Of course, ’08 wasn’t the year in which the Trail Blazers’ bad fortune continued so much as ’07 was. That was the year they once again spent a first overall draft pick on a talented big man with an injury history. Once again, the Blazers opted for a big man instead of a proven wing scorer. Greg Oden over Kevin Durant. People like to say now that Durant wasn’t in play for the Blazers at the time, but that’s wrong. Sportswriters stepped up to advocate Durant for the Blazers’ pick; Bill Simmons was the most adamant of them all. I also thought, at the time, that the Blazers should have taken Durant.

But the Blazers had Roy and LaMarcus Aldridge, and they apparently felt that Oden’s defensive prowess in the paint made him the better fit.
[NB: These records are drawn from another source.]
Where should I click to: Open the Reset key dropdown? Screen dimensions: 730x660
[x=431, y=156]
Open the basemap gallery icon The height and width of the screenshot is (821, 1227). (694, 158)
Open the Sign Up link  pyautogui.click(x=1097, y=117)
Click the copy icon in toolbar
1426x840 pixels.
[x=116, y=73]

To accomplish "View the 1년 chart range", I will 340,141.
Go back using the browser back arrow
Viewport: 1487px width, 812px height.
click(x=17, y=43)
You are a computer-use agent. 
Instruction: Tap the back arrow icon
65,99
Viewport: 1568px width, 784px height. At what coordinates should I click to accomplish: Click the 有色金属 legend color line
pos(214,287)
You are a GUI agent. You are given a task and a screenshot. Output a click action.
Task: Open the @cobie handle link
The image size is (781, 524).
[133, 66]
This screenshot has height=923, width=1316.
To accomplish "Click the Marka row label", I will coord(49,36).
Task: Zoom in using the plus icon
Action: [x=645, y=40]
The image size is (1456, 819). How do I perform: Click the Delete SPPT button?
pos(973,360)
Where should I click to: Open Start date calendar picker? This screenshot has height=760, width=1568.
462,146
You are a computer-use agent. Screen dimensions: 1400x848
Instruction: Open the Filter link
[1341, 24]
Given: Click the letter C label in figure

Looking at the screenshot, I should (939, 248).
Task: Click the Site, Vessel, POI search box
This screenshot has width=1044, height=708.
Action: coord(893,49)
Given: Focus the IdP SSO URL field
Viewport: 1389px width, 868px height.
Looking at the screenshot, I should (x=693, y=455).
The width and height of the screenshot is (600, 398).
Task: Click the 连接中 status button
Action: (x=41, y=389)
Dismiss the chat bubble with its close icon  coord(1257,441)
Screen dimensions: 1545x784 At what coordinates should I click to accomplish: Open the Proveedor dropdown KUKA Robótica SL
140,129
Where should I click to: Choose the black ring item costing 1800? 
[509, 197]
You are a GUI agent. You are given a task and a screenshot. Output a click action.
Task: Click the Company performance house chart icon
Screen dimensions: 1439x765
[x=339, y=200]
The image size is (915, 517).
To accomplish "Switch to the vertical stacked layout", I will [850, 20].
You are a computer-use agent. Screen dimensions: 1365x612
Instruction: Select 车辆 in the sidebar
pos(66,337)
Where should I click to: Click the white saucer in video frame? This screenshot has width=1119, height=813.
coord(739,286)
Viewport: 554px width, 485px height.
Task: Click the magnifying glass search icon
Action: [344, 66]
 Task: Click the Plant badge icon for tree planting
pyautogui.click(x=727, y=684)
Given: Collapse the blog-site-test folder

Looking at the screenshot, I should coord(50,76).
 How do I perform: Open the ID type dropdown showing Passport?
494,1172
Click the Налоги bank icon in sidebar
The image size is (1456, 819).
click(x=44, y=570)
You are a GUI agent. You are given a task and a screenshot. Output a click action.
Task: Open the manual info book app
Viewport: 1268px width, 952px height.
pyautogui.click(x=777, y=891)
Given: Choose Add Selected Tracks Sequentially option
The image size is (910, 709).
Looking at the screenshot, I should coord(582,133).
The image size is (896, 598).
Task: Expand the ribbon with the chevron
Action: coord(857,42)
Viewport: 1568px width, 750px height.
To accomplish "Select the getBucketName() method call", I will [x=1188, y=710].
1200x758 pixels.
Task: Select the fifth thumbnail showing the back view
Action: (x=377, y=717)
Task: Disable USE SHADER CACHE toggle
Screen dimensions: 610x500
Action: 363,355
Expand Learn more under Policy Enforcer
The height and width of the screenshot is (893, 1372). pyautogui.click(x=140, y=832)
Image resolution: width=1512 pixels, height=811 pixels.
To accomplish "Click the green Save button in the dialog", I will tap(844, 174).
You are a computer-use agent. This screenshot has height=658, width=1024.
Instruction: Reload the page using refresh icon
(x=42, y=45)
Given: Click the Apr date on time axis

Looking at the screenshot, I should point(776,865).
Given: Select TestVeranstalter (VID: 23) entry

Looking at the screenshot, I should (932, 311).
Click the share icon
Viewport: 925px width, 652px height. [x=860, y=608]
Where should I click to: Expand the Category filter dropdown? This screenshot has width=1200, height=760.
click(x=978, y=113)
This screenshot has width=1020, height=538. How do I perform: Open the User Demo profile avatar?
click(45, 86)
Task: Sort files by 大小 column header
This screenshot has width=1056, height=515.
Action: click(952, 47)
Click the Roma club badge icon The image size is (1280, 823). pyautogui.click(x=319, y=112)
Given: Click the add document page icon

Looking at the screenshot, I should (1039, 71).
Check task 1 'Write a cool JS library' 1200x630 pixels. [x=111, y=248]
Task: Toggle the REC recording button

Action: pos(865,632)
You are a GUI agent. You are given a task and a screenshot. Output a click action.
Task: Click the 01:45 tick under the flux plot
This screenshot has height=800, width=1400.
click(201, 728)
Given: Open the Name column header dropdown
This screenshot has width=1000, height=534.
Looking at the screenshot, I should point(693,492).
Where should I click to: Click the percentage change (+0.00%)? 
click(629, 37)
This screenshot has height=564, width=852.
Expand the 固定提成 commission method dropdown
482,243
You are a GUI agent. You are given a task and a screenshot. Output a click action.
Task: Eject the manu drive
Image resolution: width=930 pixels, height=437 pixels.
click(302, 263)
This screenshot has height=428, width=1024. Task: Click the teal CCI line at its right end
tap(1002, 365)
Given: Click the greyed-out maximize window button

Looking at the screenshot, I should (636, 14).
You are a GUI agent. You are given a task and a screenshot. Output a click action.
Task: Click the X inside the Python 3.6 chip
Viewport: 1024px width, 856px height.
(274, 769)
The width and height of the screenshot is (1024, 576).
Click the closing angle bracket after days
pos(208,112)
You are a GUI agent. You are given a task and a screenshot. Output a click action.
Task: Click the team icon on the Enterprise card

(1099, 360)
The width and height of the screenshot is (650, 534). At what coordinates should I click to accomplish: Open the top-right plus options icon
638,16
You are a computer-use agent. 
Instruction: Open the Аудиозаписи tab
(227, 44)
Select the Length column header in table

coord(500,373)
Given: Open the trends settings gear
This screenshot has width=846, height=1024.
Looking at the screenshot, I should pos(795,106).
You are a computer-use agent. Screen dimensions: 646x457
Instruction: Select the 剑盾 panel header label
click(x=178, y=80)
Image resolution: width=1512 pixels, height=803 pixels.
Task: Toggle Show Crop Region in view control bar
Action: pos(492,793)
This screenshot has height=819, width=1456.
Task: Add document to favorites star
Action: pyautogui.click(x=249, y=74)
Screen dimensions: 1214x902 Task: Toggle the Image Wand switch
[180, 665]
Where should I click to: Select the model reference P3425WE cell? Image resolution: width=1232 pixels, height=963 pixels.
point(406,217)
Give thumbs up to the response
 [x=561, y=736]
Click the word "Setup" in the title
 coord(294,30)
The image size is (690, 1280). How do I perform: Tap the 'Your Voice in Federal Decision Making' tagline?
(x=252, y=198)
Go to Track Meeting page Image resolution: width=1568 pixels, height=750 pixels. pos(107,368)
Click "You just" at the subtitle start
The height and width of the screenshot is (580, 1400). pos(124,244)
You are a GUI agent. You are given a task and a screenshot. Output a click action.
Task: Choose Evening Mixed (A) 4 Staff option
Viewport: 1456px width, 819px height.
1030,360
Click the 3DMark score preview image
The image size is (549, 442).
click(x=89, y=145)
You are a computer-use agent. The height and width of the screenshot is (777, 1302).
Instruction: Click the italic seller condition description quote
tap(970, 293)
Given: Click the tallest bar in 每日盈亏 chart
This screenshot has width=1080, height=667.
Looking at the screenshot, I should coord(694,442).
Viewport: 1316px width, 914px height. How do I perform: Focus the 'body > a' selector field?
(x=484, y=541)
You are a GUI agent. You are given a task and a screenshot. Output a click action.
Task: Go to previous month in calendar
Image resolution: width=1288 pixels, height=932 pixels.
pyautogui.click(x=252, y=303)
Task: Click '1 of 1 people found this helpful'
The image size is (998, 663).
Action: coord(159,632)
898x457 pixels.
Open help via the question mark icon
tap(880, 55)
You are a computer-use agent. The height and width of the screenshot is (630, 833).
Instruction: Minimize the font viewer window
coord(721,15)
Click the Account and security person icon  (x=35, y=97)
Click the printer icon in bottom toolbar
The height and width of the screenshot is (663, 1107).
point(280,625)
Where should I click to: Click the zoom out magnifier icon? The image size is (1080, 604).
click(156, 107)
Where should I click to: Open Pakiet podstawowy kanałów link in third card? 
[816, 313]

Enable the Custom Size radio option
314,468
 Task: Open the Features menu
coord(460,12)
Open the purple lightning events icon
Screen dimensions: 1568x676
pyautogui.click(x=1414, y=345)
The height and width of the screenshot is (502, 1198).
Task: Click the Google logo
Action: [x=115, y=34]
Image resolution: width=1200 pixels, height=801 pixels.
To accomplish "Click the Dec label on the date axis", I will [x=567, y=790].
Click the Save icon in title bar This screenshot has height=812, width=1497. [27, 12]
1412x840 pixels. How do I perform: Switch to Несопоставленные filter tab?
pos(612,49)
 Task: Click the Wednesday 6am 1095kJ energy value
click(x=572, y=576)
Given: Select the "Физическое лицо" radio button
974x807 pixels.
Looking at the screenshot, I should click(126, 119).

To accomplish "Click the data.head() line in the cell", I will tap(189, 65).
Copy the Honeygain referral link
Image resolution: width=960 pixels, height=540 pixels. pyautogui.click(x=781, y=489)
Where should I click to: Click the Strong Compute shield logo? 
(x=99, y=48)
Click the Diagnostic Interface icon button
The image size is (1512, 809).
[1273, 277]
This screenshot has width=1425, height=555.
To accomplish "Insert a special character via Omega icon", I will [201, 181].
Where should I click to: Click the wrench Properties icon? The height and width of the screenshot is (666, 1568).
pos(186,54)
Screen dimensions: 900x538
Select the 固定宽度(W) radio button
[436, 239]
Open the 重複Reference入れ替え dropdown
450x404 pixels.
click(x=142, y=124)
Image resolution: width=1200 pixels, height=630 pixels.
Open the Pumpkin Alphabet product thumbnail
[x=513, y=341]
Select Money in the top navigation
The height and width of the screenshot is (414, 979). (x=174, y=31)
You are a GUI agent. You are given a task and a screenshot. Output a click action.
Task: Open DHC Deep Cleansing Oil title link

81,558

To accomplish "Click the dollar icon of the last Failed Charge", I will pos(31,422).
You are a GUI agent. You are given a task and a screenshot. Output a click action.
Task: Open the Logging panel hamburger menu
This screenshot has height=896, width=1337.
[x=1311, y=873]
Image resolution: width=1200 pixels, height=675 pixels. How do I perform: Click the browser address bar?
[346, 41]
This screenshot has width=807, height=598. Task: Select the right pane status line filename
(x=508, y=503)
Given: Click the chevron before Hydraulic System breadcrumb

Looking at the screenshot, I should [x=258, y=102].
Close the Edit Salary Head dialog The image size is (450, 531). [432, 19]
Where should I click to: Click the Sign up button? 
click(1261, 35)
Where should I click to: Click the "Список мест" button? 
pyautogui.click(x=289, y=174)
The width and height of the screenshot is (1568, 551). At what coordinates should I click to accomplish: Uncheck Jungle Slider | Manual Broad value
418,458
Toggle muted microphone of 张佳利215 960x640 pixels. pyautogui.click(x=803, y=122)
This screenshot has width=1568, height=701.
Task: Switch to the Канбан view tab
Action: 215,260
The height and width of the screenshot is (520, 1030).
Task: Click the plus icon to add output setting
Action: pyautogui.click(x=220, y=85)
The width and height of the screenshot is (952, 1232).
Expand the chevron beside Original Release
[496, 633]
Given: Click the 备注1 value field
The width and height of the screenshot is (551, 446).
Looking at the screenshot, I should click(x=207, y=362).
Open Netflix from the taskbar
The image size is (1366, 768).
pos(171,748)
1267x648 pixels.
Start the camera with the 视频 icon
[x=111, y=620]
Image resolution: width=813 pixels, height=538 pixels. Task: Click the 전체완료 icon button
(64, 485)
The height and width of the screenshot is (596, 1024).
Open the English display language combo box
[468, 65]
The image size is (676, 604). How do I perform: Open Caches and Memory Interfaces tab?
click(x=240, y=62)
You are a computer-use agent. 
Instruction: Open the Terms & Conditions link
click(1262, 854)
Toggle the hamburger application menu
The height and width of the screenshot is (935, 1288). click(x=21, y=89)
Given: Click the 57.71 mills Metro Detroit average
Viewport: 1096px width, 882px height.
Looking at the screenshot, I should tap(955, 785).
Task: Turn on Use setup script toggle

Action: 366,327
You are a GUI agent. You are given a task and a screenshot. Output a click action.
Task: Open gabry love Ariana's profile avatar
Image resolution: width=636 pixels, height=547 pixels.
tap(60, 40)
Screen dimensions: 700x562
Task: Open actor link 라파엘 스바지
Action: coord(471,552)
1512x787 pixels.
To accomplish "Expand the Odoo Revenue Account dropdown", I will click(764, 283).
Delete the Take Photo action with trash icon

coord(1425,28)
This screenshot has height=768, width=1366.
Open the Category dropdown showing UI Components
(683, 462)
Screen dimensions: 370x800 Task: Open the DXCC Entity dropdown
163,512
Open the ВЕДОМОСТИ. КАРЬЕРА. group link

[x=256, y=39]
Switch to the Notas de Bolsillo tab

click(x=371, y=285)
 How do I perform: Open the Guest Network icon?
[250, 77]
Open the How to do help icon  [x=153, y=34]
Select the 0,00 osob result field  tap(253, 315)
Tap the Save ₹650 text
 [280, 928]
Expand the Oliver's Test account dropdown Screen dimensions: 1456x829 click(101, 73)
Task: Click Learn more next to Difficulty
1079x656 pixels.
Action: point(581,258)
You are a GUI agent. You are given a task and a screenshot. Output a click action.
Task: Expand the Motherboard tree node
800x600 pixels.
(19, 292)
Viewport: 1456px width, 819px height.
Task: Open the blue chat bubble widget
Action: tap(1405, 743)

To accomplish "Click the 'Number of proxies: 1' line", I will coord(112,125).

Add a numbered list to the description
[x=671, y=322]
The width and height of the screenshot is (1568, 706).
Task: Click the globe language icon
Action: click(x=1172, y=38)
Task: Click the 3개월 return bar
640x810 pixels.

Just like Bowie had theoretically been the better fit in ’84.

So, the Blazers chose a big man with the first overall pick for the third time in franchise history. (Technically the fourth if Mychel Thompson is thrown in there, albeit via a trade.) They chose Bill Walton, who brought Portland a title before succumbing to his feet, leaving the Blazers down-and-out. They chose Thompson, who missed his entire second season because of a broken leg, thus stifling their recovery effort in the post-Walton Era. They chose Sam Bowie, whose glaringly small contributions in Portland were accentuated by the fact that the man selected after him became arguably the greatest basketball player ever. And they chose Greg Oden, who has missed two of his four seasons, and played just 21 games in another, because of knees that will likely never allow the Blazers to justify taking him ahead of Kevin Durant, who is the next great NBA scorer.

It’s sad that these circumstances have hit a franchise located in a city so passionate about them. Who knows where the Blazers go from here?